→ **目標 1**: エントリーのうち、「profile avatar icon」を含む行から「Looking at the screenshot, I should point(213,622).」を含む行まで（両端を含む）を、番号付きリストに変えてください。空行は除いてください。

さらに先月、EUは日本で主に消費されているニホンウナギやアメリカウナギなど18種類のウナギも、ワシントン条約の対象に加えるよう提案しました。
ワシントン条約には、184か国とEUが加盟し、今回の提案を採択するかどうか決める締約国会議は、ことし11月から12月にかけてウズベキスタンで開かれます。
会議では、出席して投票した国と地域の3分の2以上が賛成すれば、提案が採択されます。
今回のEUの提案が採択された場合、原則としてニホンウナギなどを輸出する国が輸出のたびに許可書を発行するよう義務づけられます。
規制の対象は、ウナギそのものだけでなく、シラスウナギと呼ばれる稚魚やかば焼きといった加工品も含まれます。
一方、提案が採択された場合でも、不服とする国はワシントン条約の事務局に「留保」を通告して規制を免れることができます。
仮に日本が留保した場合には、輸出国が許可書を出していなくても従来どおり輸入することができるため、影響は限定的だという見方があります。
一方で、輸出国があくまで許可書の発行を条件にしたり、事業者が輸出に慎重になったりして、日本の輸入に支障が生じるおそれもあるとして、水産庁は、提案が採択されれば、ウナギの価格の上昇につながる可能性があるとしています。
小泉農林水産大臣は、先月27日の閣議のあとの記者会見で「ニホンウナギは日中韓、台湾で管理を徹底しており、十分な資源量が確保されていることから国際的な取り引きで絶滅するおそれはない。今回のEUの決定は極めて遺憾だ」と述べました。
水産庁は、11月からの締約国会議に向けてウナギの漁獲量が多い中国や韓国、台湾とも連携してEUの提案に反対するよう各国に働きかけていく考えです。
提案の背景 資源量減少の懸念
ワシントン条約で規制が提案された背景には、ウナギの資源量が減少しているという懸念があります。
水産庁によりますと、国内で漁獲される二ホンウナギの稚魚の量は、年によって変動が大きいものの長期的に見ると減少傾向が続いています。
2019年には5トンを割り込み、過去最低になりました。

→ **エントリー抜粋**:
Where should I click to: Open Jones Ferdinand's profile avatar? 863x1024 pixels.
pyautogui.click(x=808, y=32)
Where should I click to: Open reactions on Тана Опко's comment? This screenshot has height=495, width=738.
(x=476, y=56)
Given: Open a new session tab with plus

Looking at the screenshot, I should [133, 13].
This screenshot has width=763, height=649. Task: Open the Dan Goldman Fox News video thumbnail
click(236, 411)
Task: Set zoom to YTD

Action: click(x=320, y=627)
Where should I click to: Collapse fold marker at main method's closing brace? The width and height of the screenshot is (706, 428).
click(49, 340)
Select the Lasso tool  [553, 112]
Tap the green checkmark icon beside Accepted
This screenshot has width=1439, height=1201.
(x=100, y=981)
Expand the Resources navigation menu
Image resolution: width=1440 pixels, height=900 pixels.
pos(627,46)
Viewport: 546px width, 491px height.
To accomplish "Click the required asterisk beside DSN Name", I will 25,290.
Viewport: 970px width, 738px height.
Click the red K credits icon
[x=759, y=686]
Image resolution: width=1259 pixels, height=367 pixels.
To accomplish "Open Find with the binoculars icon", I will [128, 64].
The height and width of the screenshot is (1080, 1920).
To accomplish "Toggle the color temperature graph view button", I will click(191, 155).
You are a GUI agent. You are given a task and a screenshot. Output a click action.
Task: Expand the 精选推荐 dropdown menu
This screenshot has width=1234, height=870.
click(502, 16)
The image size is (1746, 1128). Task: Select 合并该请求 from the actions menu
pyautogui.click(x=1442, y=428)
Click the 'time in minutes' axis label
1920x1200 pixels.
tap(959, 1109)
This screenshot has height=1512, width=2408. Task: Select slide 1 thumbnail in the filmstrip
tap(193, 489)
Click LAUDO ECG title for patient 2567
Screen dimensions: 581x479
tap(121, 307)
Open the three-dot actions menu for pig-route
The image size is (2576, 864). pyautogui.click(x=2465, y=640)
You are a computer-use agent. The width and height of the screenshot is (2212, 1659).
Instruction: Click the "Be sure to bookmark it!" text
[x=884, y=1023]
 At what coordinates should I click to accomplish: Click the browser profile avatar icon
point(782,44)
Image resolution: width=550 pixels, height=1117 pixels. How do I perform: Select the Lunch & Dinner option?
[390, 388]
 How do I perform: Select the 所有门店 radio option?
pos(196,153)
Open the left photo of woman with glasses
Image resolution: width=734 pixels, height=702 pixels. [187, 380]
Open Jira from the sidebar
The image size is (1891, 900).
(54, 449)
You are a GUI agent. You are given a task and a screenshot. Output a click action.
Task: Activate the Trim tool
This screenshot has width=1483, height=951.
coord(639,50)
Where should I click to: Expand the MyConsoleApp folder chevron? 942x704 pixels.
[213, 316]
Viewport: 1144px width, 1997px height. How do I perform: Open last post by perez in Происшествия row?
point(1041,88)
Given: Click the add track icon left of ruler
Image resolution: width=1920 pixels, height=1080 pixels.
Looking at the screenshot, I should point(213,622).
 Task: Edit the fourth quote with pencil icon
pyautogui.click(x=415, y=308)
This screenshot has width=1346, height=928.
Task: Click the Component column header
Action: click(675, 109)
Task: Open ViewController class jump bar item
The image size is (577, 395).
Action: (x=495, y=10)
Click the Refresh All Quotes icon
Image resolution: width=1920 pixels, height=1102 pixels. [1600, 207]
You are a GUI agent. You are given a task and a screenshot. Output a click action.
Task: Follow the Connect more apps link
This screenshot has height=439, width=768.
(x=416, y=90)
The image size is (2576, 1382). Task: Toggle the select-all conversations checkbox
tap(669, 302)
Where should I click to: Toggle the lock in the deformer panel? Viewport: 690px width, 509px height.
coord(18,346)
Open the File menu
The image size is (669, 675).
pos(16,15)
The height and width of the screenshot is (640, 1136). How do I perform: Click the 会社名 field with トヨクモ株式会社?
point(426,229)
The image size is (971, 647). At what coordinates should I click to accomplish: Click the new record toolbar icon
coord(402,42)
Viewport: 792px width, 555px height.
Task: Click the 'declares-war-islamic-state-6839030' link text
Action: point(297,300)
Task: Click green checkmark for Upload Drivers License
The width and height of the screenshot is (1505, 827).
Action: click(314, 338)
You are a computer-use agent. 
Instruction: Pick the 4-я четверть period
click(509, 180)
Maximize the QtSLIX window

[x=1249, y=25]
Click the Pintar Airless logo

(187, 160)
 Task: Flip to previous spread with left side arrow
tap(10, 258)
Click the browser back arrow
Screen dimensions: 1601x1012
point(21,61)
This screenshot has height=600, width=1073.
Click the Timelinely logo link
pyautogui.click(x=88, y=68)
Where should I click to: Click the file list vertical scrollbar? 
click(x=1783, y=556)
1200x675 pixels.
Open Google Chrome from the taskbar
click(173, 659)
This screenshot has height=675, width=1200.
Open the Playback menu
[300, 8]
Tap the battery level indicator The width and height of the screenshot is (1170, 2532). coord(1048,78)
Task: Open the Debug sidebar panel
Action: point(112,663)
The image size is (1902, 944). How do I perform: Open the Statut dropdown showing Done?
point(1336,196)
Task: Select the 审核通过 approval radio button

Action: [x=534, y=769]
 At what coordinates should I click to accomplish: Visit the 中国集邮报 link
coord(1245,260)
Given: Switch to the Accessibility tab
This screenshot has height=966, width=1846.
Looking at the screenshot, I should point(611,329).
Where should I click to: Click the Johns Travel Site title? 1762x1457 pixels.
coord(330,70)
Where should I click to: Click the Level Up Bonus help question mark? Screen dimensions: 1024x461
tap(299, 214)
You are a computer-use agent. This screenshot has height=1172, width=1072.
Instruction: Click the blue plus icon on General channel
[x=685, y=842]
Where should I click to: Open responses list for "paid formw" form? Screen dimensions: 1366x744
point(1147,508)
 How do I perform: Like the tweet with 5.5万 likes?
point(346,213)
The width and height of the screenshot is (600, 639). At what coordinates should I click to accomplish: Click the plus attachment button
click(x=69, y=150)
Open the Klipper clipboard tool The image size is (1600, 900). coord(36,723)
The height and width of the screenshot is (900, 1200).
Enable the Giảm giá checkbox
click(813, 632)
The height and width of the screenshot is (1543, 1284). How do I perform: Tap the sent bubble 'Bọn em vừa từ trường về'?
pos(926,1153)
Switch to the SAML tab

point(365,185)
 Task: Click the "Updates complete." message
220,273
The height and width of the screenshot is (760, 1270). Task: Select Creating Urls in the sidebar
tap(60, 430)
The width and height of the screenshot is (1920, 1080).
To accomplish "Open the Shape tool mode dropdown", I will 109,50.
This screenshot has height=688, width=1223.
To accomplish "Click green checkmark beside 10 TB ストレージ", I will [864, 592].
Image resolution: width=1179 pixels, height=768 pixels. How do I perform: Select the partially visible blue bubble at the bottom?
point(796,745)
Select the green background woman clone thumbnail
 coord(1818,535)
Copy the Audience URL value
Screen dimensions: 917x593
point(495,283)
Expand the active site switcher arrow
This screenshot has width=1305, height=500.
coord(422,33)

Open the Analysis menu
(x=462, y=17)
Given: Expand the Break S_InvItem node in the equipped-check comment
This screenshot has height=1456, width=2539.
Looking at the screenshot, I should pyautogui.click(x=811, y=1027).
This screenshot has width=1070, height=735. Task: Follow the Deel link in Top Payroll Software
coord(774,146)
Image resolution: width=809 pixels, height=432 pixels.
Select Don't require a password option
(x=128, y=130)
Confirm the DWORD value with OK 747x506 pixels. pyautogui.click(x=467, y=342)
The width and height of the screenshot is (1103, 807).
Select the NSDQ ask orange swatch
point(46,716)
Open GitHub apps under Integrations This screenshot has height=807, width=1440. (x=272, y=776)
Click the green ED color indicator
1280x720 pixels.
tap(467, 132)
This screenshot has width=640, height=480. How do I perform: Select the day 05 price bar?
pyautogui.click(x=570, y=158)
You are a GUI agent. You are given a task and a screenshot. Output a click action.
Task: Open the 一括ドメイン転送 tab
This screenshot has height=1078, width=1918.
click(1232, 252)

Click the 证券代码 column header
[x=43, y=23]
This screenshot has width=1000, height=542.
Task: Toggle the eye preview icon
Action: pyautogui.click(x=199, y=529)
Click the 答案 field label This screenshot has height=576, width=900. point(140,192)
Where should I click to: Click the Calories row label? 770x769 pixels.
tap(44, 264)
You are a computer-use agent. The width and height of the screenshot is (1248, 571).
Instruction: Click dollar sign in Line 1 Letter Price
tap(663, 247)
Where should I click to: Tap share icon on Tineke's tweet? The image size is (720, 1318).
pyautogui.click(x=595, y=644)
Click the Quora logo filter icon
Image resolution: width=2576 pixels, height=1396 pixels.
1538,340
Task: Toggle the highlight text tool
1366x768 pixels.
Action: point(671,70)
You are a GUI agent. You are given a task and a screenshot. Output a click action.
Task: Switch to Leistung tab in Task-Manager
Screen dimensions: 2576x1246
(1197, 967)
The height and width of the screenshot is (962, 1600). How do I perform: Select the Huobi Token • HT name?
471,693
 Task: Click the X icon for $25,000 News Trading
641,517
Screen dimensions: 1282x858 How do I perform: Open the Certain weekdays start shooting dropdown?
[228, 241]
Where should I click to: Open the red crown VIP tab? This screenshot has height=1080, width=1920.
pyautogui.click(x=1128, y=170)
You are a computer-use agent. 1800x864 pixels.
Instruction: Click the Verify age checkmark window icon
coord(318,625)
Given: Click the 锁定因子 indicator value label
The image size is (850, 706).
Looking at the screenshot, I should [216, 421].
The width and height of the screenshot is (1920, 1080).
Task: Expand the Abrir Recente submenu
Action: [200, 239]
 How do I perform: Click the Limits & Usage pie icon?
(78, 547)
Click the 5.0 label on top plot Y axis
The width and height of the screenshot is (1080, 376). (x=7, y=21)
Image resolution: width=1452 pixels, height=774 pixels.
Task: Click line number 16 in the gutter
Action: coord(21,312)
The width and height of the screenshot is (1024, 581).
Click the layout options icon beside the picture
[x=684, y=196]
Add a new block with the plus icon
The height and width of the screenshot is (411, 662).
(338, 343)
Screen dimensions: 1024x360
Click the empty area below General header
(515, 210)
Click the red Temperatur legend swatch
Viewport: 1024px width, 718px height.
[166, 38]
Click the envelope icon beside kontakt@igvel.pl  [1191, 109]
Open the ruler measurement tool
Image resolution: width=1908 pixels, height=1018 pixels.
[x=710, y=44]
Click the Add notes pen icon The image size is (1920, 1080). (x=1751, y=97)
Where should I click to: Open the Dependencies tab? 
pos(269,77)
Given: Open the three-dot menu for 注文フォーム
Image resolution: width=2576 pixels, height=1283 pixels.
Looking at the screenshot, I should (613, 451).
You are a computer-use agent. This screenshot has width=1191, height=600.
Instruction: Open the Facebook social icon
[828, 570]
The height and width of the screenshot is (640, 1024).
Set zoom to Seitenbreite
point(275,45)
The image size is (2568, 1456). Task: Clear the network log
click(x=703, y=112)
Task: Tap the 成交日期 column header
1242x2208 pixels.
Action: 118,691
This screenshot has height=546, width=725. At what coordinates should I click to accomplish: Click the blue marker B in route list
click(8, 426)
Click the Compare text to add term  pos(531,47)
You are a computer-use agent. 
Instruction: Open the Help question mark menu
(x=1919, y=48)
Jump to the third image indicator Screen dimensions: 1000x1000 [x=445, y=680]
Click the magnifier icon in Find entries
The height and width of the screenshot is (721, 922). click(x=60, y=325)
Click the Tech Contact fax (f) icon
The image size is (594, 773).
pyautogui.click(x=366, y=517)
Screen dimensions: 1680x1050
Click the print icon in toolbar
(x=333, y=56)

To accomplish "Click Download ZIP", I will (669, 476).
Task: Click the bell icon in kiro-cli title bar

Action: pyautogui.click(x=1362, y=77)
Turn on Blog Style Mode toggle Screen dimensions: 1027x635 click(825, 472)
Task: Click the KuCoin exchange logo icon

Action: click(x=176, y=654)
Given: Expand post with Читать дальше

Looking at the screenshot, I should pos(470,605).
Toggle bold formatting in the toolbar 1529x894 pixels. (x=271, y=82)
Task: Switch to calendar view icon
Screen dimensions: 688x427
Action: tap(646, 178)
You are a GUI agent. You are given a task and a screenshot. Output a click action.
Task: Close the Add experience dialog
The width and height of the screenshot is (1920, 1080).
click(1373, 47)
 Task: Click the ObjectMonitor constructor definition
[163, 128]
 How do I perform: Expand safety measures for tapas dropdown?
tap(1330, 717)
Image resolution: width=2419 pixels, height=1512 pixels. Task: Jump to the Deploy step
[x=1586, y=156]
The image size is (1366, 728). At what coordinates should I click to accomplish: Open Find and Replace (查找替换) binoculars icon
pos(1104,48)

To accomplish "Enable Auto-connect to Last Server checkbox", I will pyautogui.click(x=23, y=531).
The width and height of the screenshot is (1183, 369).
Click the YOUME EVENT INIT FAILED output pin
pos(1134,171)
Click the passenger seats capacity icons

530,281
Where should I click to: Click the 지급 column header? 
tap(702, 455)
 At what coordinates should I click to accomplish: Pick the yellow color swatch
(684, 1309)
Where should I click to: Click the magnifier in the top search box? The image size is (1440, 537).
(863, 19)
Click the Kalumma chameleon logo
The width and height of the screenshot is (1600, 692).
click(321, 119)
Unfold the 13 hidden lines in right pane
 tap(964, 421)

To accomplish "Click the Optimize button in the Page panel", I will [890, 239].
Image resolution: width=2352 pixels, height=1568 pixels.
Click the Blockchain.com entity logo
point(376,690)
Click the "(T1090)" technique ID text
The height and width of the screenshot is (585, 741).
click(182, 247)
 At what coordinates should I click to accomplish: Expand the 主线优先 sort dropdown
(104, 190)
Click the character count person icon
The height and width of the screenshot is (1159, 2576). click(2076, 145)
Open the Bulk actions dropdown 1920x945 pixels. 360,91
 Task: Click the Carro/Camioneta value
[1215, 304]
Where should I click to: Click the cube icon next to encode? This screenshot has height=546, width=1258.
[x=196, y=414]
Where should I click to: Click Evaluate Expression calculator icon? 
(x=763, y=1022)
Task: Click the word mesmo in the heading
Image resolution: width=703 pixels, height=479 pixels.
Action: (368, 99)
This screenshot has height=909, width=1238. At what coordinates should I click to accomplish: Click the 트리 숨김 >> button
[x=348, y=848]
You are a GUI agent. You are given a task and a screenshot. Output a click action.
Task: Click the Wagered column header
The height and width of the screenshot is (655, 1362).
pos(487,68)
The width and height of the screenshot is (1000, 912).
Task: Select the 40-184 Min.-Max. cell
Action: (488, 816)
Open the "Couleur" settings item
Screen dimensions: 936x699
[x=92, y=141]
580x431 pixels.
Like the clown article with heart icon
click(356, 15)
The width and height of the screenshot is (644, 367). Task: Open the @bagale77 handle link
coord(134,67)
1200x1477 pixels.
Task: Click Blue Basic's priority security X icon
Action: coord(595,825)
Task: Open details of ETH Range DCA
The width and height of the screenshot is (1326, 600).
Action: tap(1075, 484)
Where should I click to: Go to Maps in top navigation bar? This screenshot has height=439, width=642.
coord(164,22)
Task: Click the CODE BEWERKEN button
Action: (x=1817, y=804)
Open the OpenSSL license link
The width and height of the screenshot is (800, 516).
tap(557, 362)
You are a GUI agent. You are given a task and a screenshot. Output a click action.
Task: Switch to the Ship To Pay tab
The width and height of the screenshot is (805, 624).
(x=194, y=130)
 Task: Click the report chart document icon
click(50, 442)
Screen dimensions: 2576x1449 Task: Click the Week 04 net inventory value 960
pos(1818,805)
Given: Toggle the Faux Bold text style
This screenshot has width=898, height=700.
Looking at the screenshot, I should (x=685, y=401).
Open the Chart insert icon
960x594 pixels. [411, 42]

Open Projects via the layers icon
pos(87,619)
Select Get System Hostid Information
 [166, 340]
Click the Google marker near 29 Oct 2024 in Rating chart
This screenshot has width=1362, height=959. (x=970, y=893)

→ **目標 2**:
次の(a)〜(c)は、ウナギ規制についての本文の内容と合っていますか。それぞれ「はい」か「いいえ」で答え、判断の決め手となる本文の言葉をそのまま引用してください。
(a) 提案を採択するかどうかを決める締約国会議は、ウズベキスタンで開かれる。
(b) 規制の対象はウナギそのものに限られ、加工品は含まれない。
(c) 国内で漁獲されるニホンウナギの稚魚の量は、2019年に過去最低になった。

→ **最終結果 1**:
1.  At what coordinates should I click to accomplish: Click the browser profile avatar icon
2. point(782,44)
3. Image resolution: width=550 pixels, height=1117 pixels. How do I perform: Select the Lunch & Dinner option?
4. [390, 388]
5.  How do I perform: Select the 所有门店 radio option?
6. pos(196,153)
7. Open the left photo of woman with glasses
8. Image resolution: width=734 pixels, height=702 pixels. [187, 380]
9. Open Jira from the sidebar
10. The image size is (1891, 900).
11. (54, 449)
12. You are a GUI agent. You are given a task and a screenshot. Output a click action.
13. Task: Activate the Trim tool
14. This screenshot has width=1483, height=951.
15. coord(639,50)
16. Where should I click to: Expand the MyConsoleApp folder chevron? 942x704 pixels.
17. [213, 316]
18. Viewport: 1144px width, 1997px height. How do I perform: Open last post by perez in Происшествия row?
19. point(1041,88)
20. Given: Click the add track icon left of ruler
21. Image resolution: width=1920 pixels, height=1080 pixels.
22. Looking at the screenshot, I should point(213,622).

→ **最終結果 2**:
(a) はい。「締約国会議は、ことし11月から12月にかけてウズベキスタンで開かれます」
(b) いいえ。「規制の対象は、ウナギそのものだけでなく、シラスウナギと呼ばれる稚魚やかば焼きといった加工品も含まれます」
(c) はい。「2019年には5トンを割り込み、過去最低になりました」